■ **Texto para leitura**
---
O leitor e a leitora que ainda se divertem com a análise dos jornais podem fazer uma constatação curiosa: representantes da oposição ao governo federal praticamente desapareceram das editorias de Política Nacional e Economia nos últimos dias. Se não considerarmos as colunas de notas curtas, feitas com frases e eventos protagonizados por políticos, pode-se contar nos dedos de uma mão o total de referências a parlamentares e dirigentes do PSDB e do Partido Democratas nos principais diários do país.
Na edição do Globo de quarta-feira (12/11), por exemplo, há citações em apenas uma reportagem, na qual aparecem o senador Aloysio Nunes Ferreira, líder do PSDB, o representante do Democratas José Agripino Maia e o líder do PSB na Câmara, deputado Beto Albuquerque, todos convocados a falar sobre a proposta do Executivo de mudar a Lei de Diretrizes Orçamentárias. Na Folha, o mesmo assunto merece apenas uma curta referência a nomes da oposição, e no Estado de S. Paulo há um pouco mais de destaque, com um texto exclusivo para os mesmos Agripino Maia e Nunes Ferreira.
Note-se que o assunto, segundo a imprensa, suscitou um “debate intenso” no Congresso. Economistas ouvidos pelos diários e citados em blogs especializados e portais da internet oferecem uma grande variedade de argumentos contra e a favor da proposta do plano governamental, de abater da meta de superávit primário todas as despesas referentes a obras de infraestrutura do Plano de Aceleração do Crescimento (PAC). O conteúdo que se pode ler em cerca de duas horas não resolve as controvérsias geradas entre especialistas, o que indica que se trata de assunto de alta complexidade.
As declarações produzidas pelos representantes da oposição se restringem aos aspectos políticos da iniciativa e são exatamente iguais nos principais diários, cujas agências de notícias também alimentam a imprensa regional. Pouco se avança no debate sobre os aspectos exclusivamente econômicos da proposta, que tanto pode sinalizar uma mudança na estratégia para o segundo mandato de Dilma Rousseff como uma manobra para encobrir a falta de recursos do governo para equilibrar as contas públicas.
O problema é que, se depender da mídia tradicional, o cidadão fica sem fontes para formular sua própria opinião.
---
■ **Dados do exercício**
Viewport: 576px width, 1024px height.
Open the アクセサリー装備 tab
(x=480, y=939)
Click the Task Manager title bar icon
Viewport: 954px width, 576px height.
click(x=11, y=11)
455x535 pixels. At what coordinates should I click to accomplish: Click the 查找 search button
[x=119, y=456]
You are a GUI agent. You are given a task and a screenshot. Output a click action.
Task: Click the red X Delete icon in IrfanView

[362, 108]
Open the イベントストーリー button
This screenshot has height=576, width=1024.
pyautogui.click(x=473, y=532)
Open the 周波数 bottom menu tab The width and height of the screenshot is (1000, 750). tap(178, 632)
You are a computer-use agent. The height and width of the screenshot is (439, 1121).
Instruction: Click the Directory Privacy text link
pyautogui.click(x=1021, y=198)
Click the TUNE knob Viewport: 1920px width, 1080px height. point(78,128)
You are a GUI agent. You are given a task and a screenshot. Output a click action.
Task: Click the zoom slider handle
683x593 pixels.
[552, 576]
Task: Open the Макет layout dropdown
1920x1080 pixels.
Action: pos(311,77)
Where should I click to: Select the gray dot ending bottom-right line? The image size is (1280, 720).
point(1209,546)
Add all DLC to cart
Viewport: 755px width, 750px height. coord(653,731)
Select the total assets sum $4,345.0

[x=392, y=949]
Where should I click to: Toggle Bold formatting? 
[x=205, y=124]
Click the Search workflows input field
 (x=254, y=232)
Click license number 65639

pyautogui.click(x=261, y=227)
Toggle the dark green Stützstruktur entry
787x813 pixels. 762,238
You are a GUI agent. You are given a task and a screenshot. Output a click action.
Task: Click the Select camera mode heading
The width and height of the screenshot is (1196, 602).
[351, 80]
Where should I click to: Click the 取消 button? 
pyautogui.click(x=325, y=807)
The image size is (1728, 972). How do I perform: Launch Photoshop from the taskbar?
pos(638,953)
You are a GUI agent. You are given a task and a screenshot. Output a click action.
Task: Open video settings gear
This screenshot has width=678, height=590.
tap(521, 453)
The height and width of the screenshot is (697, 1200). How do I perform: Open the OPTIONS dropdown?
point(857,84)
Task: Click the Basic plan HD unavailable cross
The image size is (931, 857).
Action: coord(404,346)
---
■ **Tarefas propostas**
A) No texto sobre a oposição nos jornais, troque "mídia tradicional" por "imprensa convencional" e reescreva o trecho que começa em "As declarações produzidas" e termina em "sua própria opinião.".
B) Devolva sem nenhuma alteração as linhas dos registros que começam na que contém "Click the TUNE" e terminam na que contém "pos(638,953)", incluindo essas duas.

■ **Respostas das tarefas**
A)
As declarações produzidas pelos representantes da oposição se restringem aos aspectos políticos da iniciativa e são exatamente iguais nos principais diários, cujas agências de notícias também alimentam a imprensa regional. Pouco se avança no debate sobre os aspectos exclusivamente econômicos da proposta, que tanto pode sinalizar uma mudança na estratégia para o segundo mandato de Dilma Rousseff como uma manobra para encobrir a falta de recursos do governo para equilibrar as contas públicas.
O problema é que, se depender da imprensa convencional, o cidadão fica sem fontes para formular sua própria opinião.

B)
Click the TUNE knob Viewport: 1920px width, 1080px height. point(78,128)
You are a GUI agent. You are given a task and a screenshot. Output a click action.
Task: Click the zoom slider handle
683x593 pixels.
[552, 576]
Task: Open the Макет layout dropdown
1920x1080 pixels.
Action: pos(311,77)
Where should I click to: Select the gray dot ending bottom-right line? The image size is (1280, 720).
point(1209,546)
Add all DLC to cart
Viewport: 755px width, 750px height. coord(653,731)
Select the total assets sum $4,345.0

[x=392, y=949]
Where should I click to: Toggle Bold formatting? 
[x=205, y=124]
Click the Search workflows input field
 (x=254, y=232)
Click license number 65639

pyautogui.click(x=261, y=227)
Toggle the dark green Stützstruktur entry
787x813 pixels. 762,238
You are a GUI agent. You are given a task and a screenshot. Output a click action.
Task: Click the Select camera mode heading
The width and height of the screenshot is (1196, 602).
[351, 80]
Where should I click to: Click the 取消 button? 
pyautogui.click(x=325, y=807)
The image size is (1728, 972). How do I perform: Launch Photoshop from the taskbar?
pos(638,953)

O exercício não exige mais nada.